▸ Saved data entries

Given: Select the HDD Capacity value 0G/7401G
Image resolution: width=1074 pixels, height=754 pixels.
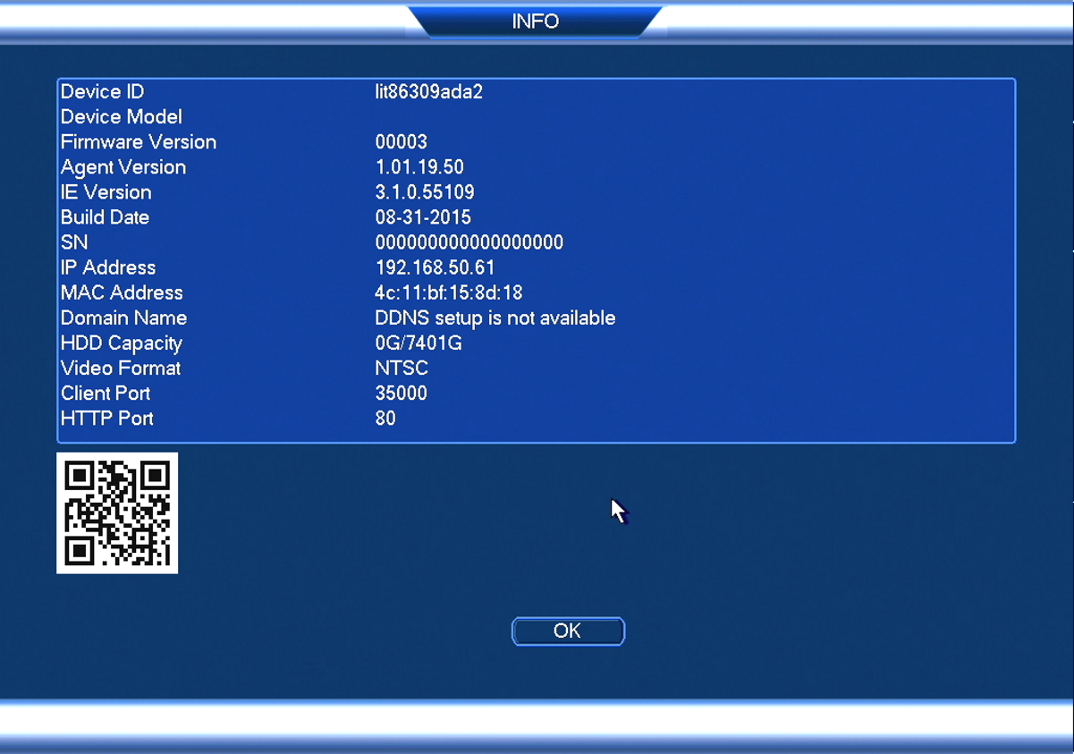Looking at the screenshot, I should tap(419, 343).
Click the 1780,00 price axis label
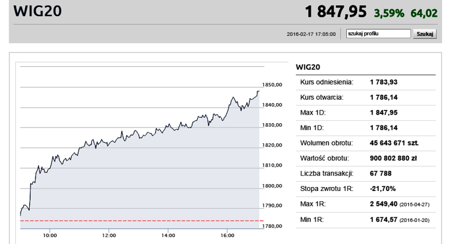 272,226
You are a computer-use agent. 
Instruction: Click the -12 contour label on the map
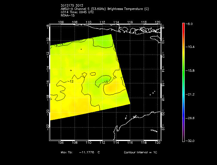click(x=71, y=81)
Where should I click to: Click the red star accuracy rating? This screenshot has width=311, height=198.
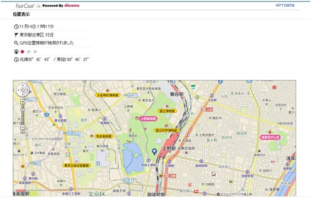pyautogui.click(x=22, y=52)
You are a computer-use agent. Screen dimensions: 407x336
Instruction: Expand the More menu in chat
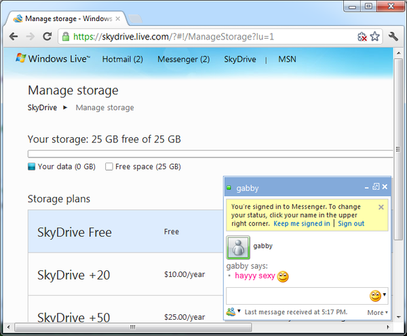click(x=377, y=312)
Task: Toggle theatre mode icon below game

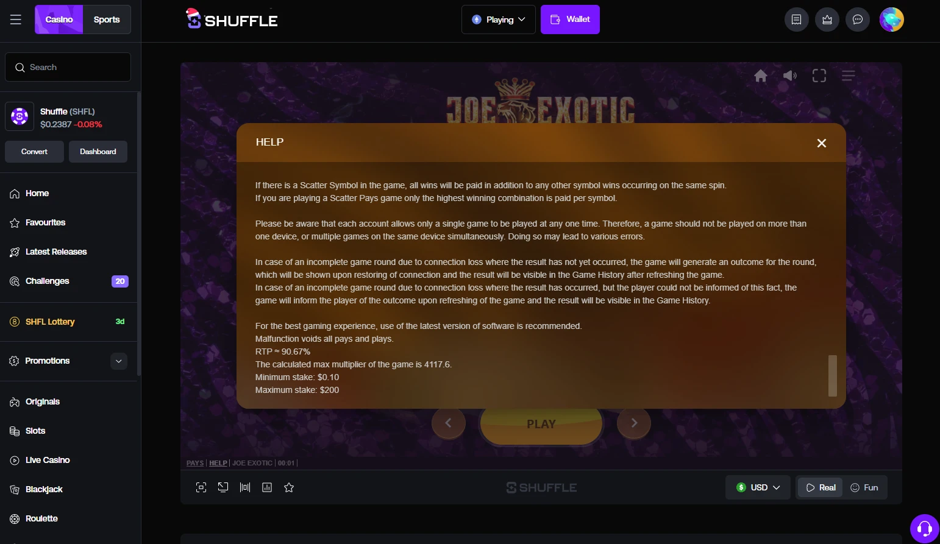Action: click(245, 487)
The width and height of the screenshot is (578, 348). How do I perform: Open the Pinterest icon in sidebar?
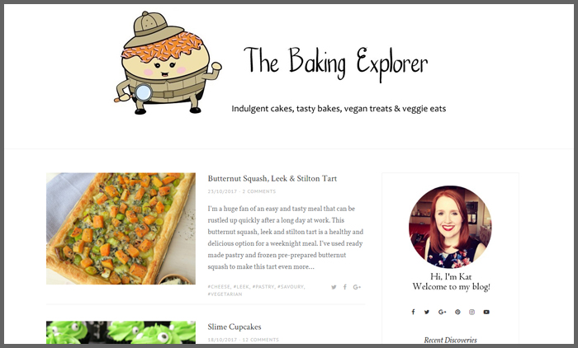[x=457, y=312]
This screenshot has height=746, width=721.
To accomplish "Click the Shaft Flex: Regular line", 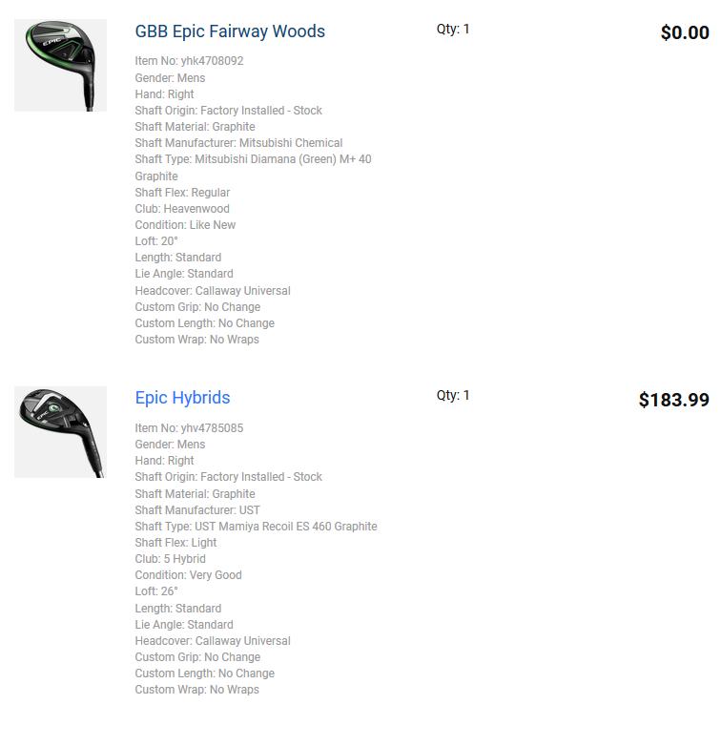I will (182, 193).
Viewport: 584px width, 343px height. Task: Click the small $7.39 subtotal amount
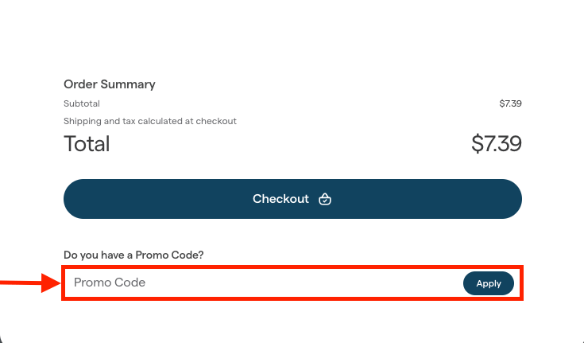coord(510,103)
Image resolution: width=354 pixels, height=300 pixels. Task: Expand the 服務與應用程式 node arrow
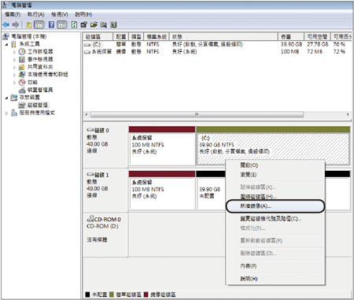tap(6, 113)
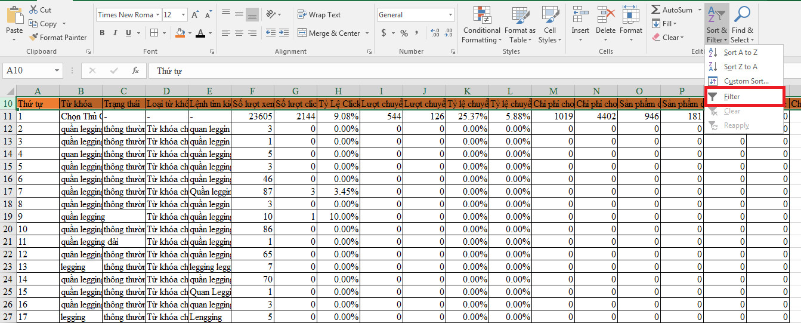This screenshot has width=801, height=323.
Task: Toggle Italic formatting
Action: click(114, 33)
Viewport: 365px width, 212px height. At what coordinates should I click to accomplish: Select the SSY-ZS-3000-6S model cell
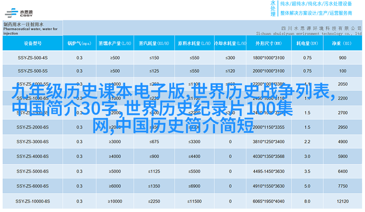[32, 142]
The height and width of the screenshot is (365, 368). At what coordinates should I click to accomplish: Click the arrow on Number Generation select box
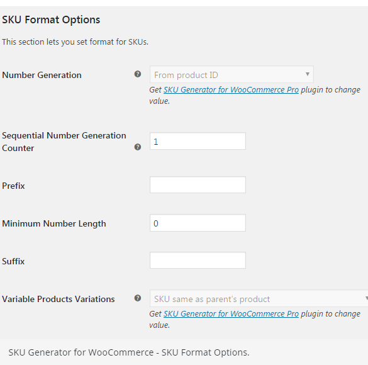pyautogui.click(x=307, y=74)
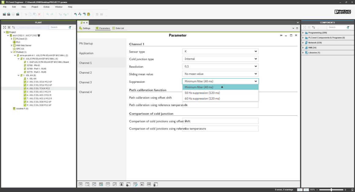Open the Extras menu

pos(46,7)
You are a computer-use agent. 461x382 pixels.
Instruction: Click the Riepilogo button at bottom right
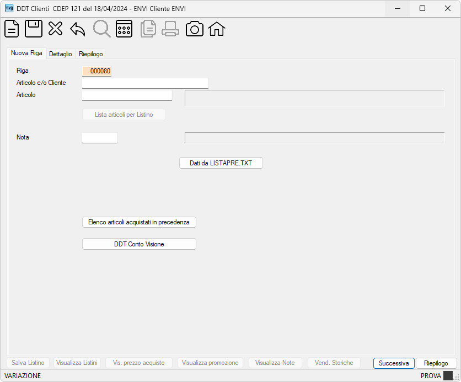436,363
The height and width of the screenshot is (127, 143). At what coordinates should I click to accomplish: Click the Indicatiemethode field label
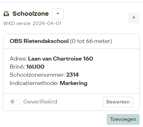click(x=34, y=83)
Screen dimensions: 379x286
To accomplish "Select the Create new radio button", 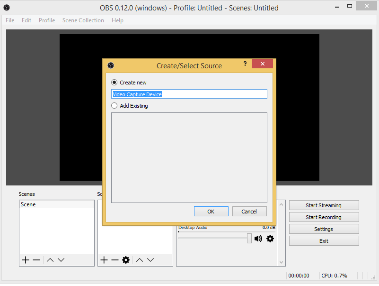I will click(115, 83).
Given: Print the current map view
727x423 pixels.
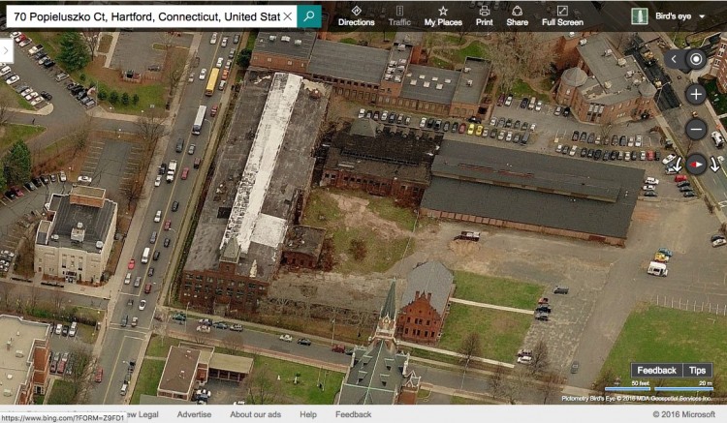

▸ WORK TO BE COMPLETED
Retype the lines exactly as they appear, beginning with the line that contains "Given: Print the current map view" and ending with the final line of the entries, and omit the pictures.

▸ YOUR RESPONSE
Given: Print the current map view
727x423 pixels.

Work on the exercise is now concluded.